__QUESTIONS ON THE MATERIAL__.
1. Which professional teams does the Nick Graham article list him as playing for?
2. Copy the part of the Nick Graham article that begins at the words "Nicholas Donnell Graham" and stops after "football at Tulsa.".
3. Carry on the Nick Graham article from the point where it stops.

Personal information
- Born: January 10, 1984 (age 41) Oklahoma City, Oklahoma, U.S.
- Height: 5 ft 10 in (1.78 m)
- Weight: 191 lb (87 kg)

Career information
- High school: Oklahoma City (OK) Millwood
- College: Tulsa
- NFL draft: 2007: undrafted
- Position: Cornerback, No. 35, 42, 27, 22, 14

Career history

Playing
- Philadelphia Eagles (2007); Indianapolis Colts (2008); Saskatchewan Roughriders (2010–2012); Hamilton Tiger-Cats (2012);

Coaching
- Tulsa (2013) Student assistant; Tulsa (2014–2015) Defensive analyst; Central Oklahoma (2016–2018) Defensive backs coach; McNeese State (2019) Safeties coach; UTSA (2020–2023) Cornerbacks coach; UTSA (2024–present) Assistant head coach & cornerbacks coach;

Awards and highlights
- 2× Second-team All-C-USA (2005, 2006);

Career NFL statistics
- Total tackles: 17
- Fumble recoveries: 1
- Stats at Pro Football Reference

Career CFL statistics
- Games played: 27
- Total tackles: 95
- Interceptions: 2

= Nick Graham (American football) =

American football player and coach (born 1984)

Nicholas Donnell Graham (born January 19, 1984) is an American former professional football cornerback and is the assistant head coach and cornerbacks coach at University of Texas–San Antonio. He was signed by the Philadelphia Eagles as an undrafted free agent in 2007. He was also a member of the Indianapolis Colts of the NFL and the Saskatchewan Roughriders and Hamilton Tiger-Cats of the Canadian Football League (CFL). He played college football at Tulsa.

==College career==
Graham played in 12 games as a true freshmen. As a sophomore, he started five of the 12 games he played in while recording 40 tackles.

As a junior, he recorded 72 tackles and six interceptions. In his senior season, he recorded 53 tackles and one interception. During overtime against Navy, he made a game-winning block on an extra point attempt.

__ENTRIES SUPPLIED__.
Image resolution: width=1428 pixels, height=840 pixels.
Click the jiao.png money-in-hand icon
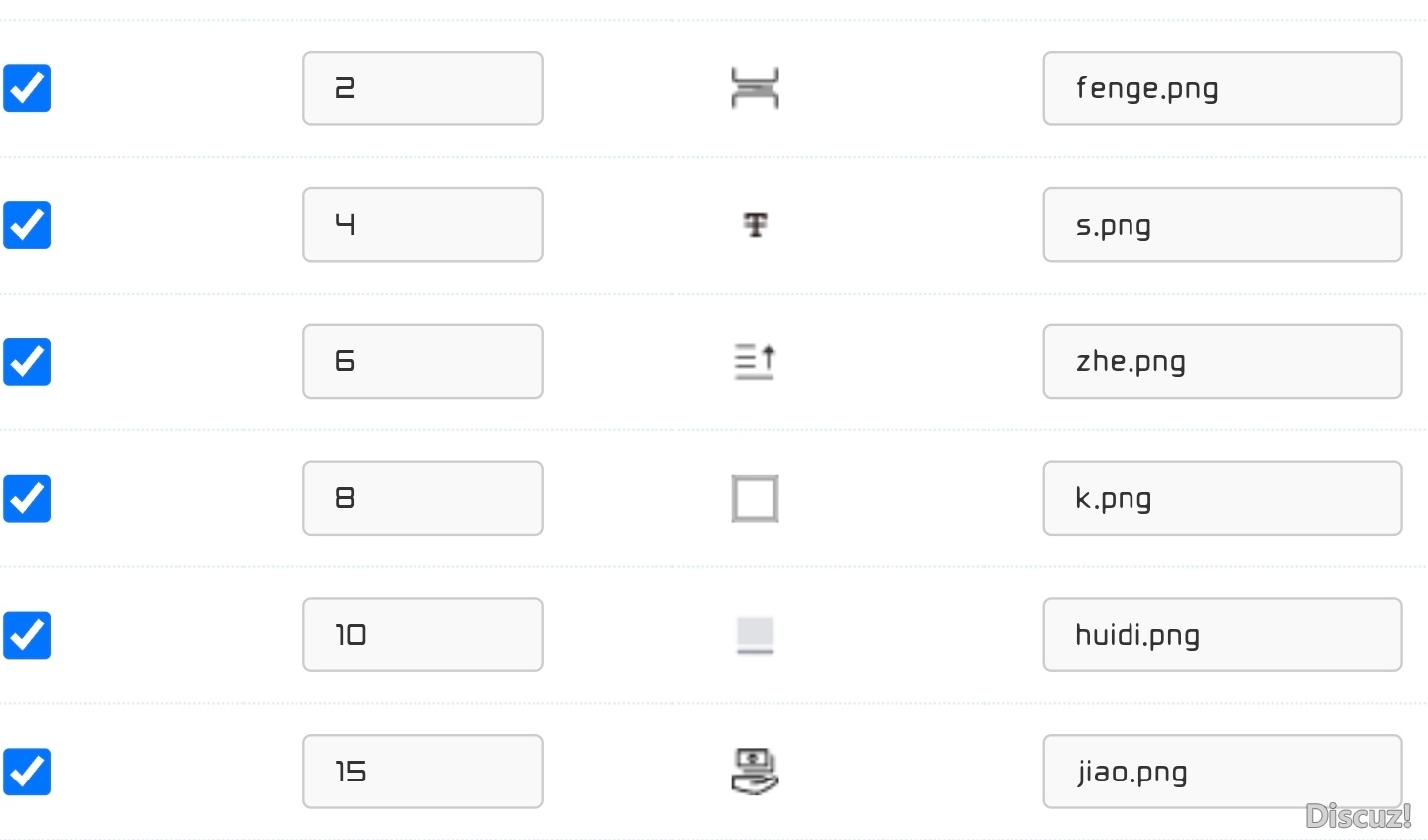click(x=755, y=772)
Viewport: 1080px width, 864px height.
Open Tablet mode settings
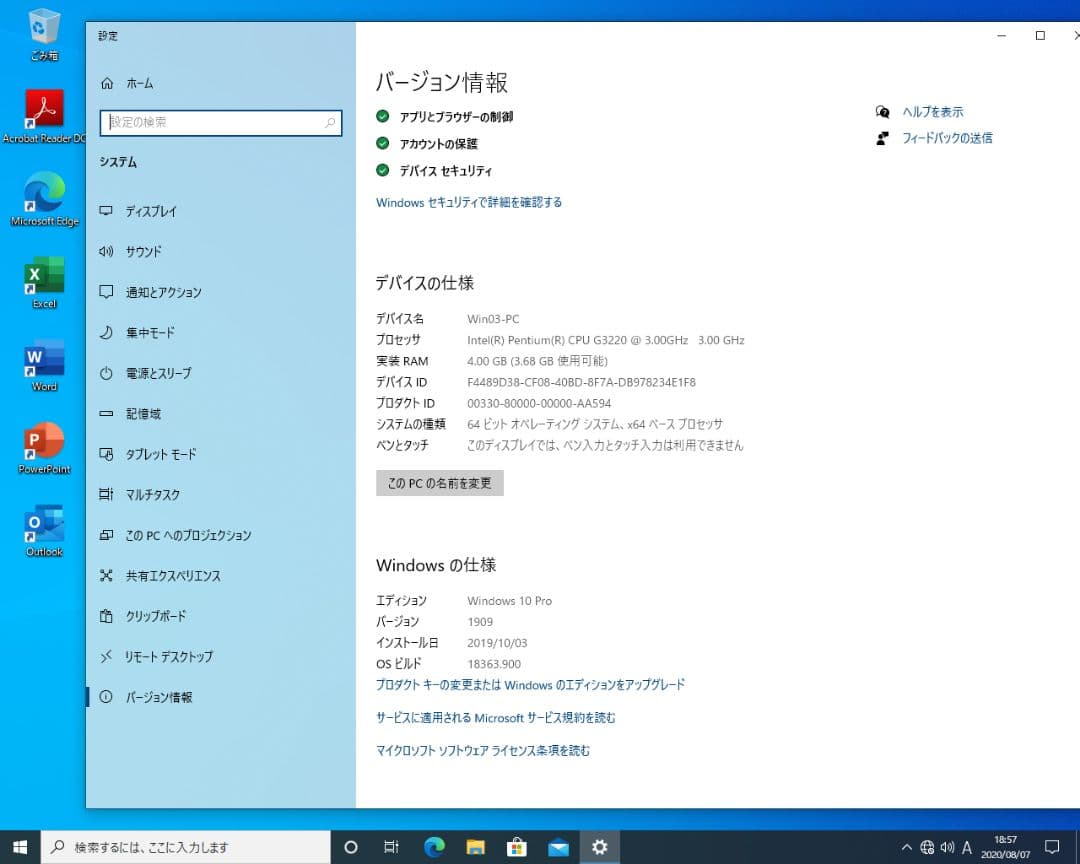(x=160, y=454)
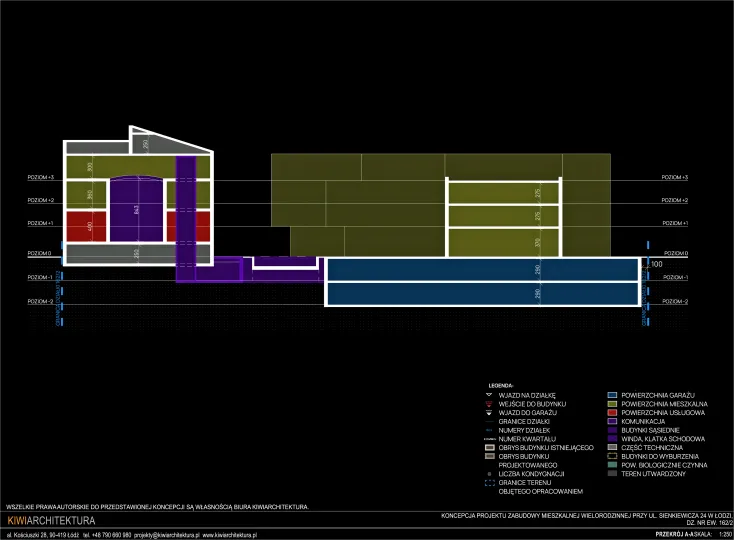Click the olive Powierzchnia mieszkalna swatch
This screenshot has height=540, width=734.
[613, 404]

__RESPONSES BY ITEM NUMBER__.
1. Philadelphia Eagles, Indianapolis Colts, Saskatchewan Roughriders, Hamilton Tiger-Cats

2.
Nicholas Donnell Graham (born January 19, 1984) is an American former professional football cornerback and is the assistant head coach and cornerbacks coach at University of Texas–San Antonio. He was signed by the Philadelphia Eagles as an undrafted free agent in 2007. He was also a member of the Indianapolis Colts of the NFL and the Saskatchewan Roughriders and Hamilton Tiger-Cats of the Canadian Football League (CFL). He played college football at Tulsa.

3.
At Tulsa, Graham appeared in 50 games (30 starts) while logging 180 tackles and seven interceptions. He was a two-time second-team All-Conference USA selection.

==Professional career==

===Philadelphia Eagles===
Graham was signed by the Philadelphia Eagles as an undrafted free agent following the 2007 NFL draft. He was inactive for the team's regular season opener and made his NFL debut against the Washington Redskins on September 17. He went on to play in 15 games for the Eagles as a rookie, recording 11 tackles.

Graham was waived by the Eagles on August 30, 2008 during final cuts.

===Indianapolis Colts===
Graham was signed by the Indianapolis Colts on October 8, 2008 after the team released running back Justin Forsett and offensive tackle Corey Hilliard. He was released on October 14. The Colts re-signed him on October 22 after releasing cornerback Keiwan Ratliff. Graham was placed on season-ending injured reserve on November 18, 2008.

After being re-signed and competing for a backup cornerback job with the Colts during the 2009 off-season Graham was waived/injured during final cuts on September 5, 2009. Graham reached an injury settlement with the Colts on September 12, 2009.

===Hamilton Tiger-Cats===
Graham signed with the Hamilton Tiger-Cats on August 28, 2012.